When the maid can’t clean up!

04Microflora imbalance can cause many problems including poor bowel movements, indigestion, poor absorption of nutrients, weak immune resistance, and toxins. Your body is designed to cope with a certain level of toxicity. This is actually the most important role of your liver — to help transform toxins into stuff that can be eliminated out of your body through the bowels, the bladder or the skin. But as the good bacteria lose battles against the bad ones, the level of toxicity increases. In addition, there are many chemical and environmental toxins that enter the body non-stop every day and the result is a clogged elimination system.

Now you have toxins in the blood stream, traveling freely all over your body. The immune system is trying to do its job, but there are so many different pathogens and toxins all over the place that it gets confused and overwhelmed; it becomes over-reactive and starts fighting everything back, including the body’s own cells, tissues and organs. This is what’s known as Autoimmunity. Some of the problems related to Autoimmunity are allergies, Hashimoto’s thyroiditis or Grave’s disease, and Type 1 diabetes (related to autoimmune in the pancreas).

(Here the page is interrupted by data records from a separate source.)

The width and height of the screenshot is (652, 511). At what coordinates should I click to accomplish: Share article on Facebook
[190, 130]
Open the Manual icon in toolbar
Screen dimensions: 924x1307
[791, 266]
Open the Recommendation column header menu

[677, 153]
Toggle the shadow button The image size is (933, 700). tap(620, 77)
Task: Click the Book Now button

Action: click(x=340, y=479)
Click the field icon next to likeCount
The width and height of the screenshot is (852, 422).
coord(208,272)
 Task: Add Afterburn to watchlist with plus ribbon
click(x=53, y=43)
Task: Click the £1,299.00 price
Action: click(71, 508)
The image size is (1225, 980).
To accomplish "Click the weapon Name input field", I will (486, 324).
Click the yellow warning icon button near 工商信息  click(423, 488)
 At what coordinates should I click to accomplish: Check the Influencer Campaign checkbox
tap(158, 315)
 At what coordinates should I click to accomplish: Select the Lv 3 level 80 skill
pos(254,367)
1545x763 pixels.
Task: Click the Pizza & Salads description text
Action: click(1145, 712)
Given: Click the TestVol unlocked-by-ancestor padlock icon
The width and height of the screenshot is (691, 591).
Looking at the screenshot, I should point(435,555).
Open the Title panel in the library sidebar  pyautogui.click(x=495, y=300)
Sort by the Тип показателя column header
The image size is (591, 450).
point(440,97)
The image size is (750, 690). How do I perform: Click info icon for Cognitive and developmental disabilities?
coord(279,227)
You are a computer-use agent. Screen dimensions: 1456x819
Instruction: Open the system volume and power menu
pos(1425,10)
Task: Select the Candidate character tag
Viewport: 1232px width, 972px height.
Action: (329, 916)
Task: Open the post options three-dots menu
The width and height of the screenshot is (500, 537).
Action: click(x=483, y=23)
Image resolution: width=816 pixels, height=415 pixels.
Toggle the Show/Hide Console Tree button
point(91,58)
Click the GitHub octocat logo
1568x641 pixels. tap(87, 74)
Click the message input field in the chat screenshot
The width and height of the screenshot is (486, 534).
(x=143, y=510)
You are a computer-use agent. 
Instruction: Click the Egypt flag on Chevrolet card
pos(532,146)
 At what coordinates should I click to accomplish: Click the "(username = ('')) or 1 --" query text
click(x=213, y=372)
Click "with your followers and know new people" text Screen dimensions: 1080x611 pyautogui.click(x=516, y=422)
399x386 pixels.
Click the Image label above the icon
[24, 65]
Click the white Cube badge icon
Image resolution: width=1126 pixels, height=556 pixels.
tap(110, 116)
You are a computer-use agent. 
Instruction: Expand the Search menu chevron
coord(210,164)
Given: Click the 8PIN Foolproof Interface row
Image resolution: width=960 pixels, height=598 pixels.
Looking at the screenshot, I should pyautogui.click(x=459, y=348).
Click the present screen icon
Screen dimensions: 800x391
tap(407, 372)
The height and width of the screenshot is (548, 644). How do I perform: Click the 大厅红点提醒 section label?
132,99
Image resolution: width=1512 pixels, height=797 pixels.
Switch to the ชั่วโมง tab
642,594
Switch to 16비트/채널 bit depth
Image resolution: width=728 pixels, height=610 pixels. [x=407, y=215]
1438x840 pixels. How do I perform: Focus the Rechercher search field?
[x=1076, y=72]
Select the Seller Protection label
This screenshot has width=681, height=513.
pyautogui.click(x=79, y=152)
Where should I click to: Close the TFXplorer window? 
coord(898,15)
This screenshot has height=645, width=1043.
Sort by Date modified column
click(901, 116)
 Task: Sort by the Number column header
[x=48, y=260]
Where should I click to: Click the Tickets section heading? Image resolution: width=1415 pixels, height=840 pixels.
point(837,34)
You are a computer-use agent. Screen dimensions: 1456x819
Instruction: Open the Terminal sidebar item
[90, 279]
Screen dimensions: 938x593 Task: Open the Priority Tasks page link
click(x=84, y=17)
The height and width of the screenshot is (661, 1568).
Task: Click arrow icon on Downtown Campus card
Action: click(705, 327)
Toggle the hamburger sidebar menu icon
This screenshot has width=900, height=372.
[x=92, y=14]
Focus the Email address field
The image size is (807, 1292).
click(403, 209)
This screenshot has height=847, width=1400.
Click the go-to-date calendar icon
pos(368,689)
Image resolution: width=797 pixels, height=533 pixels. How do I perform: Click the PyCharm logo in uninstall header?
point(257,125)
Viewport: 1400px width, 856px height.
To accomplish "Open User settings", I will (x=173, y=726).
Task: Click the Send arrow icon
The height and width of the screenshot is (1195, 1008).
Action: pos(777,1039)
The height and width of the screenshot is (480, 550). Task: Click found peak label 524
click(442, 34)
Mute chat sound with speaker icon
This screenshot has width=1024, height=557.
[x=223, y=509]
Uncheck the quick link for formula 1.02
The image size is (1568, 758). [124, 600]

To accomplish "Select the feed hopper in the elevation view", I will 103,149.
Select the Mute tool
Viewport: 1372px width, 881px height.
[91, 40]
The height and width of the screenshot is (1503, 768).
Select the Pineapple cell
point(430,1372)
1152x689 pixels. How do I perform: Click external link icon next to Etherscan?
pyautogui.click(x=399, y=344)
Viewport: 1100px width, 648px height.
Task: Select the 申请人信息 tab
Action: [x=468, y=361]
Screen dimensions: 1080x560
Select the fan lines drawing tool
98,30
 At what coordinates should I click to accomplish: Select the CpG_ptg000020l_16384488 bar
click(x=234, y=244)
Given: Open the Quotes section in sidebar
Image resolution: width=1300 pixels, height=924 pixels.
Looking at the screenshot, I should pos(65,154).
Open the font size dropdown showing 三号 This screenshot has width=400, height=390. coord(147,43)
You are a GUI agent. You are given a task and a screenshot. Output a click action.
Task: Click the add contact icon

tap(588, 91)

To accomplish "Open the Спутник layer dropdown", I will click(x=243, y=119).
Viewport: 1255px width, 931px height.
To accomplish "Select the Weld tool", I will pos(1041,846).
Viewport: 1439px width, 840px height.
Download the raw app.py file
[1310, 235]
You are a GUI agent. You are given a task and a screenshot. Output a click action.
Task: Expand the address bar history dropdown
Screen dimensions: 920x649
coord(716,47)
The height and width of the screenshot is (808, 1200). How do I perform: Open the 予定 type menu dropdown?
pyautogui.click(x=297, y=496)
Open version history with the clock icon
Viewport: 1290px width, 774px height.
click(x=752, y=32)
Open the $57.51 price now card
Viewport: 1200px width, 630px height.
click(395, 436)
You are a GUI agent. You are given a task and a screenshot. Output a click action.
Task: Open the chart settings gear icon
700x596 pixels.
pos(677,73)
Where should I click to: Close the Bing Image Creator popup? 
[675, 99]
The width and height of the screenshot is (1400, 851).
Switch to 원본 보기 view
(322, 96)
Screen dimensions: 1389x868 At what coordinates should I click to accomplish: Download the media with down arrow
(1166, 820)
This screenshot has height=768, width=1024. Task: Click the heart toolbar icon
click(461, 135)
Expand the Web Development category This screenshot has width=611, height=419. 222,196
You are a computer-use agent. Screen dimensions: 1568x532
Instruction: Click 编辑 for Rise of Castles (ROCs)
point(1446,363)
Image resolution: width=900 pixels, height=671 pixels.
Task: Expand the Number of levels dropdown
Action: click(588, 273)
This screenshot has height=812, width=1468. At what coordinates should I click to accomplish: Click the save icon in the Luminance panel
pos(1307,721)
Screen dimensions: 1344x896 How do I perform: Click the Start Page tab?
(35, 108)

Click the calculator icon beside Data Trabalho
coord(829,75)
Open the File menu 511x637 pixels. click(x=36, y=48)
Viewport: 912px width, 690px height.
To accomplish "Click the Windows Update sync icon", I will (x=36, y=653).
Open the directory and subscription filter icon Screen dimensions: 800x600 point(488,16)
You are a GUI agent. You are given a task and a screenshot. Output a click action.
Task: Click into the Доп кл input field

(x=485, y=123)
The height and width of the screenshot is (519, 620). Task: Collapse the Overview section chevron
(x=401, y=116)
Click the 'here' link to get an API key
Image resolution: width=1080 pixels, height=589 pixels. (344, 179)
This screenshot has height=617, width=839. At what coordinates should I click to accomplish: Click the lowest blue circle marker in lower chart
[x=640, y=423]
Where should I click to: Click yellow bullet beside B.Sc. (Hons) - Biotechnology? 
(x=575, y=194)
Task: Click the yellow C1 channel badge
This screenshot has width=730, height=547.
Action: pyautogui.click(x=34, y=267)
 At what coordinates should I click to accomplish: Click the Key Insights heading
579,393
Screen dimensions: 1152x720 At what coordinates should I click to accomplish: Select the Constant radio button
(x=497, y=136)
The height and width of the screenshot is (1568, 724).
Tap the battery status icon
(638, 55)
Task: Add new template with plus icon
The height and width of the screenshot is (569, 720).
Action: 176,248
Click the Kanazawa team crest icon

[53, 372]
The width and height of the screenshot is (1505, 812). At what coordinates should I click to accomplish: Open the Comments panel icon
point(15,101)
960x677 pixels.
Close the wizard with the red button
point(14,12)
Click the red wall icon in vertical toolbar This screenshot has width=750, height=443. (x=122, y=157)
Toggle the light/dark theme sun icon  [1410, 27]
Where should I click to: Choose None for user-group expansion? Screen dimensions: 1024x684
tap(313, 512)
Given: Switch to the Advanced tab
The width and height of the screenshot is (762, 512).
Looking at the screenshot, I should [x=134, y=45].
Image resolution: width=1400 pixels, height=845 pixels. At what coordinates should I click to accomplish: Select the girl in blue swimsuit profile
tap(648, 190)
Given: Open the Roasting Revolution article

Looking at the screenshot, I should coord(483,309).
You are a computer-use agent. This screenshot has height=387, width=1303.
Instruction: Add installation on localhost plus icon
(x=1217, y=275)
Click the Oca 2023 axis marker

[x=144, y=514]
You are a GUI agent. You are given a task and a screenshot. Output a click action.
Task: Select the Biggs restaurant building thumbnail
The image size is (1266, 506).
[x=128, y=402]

Many things can go wrong when your gut flora is in disorder. Some of the most well-known gut problems are

  • IBD (inflammatory bowel disease),
  • IBS (irritable bowel syndrome),
  • GERD (gastroesophageal reflux disease),
  • Crohn’s disease,
  • ulcerative colitis,
  • celiac disease and
  • SIBO (small intestinal bacterial overgrowth).

Inflammatory Bowel Disease (IBD) is a prevalent problem in developed countries. It is a disease that relates to the inflammation of the intestinal inner lining (mucosa) or intestinal wall resulting in ulcers (open, painful wounds) and diarrhea. On other side, autism and schizophrenia are two mental disorders that have strong ties to gut flora problems. Finally, inflammation that starts in the gut often leads to inflammation elsewhere in the body like the joints or arteries.

Keeping a healthy gut flora balance is of much importance for the prevention and healing of many ailments and for general well-being. So how do you keep a balanced ecology of bacteria in your body?

  • consume more fruits, vegetables, and unprocessed foods to build a stronger gut flora.
  • take supplements like probiotics or prebiotics to help grow the good bacteria.

Prebiotics are “food” that good bacteria “eat” in order to multiply; one common prebiotic being oligosaccharide.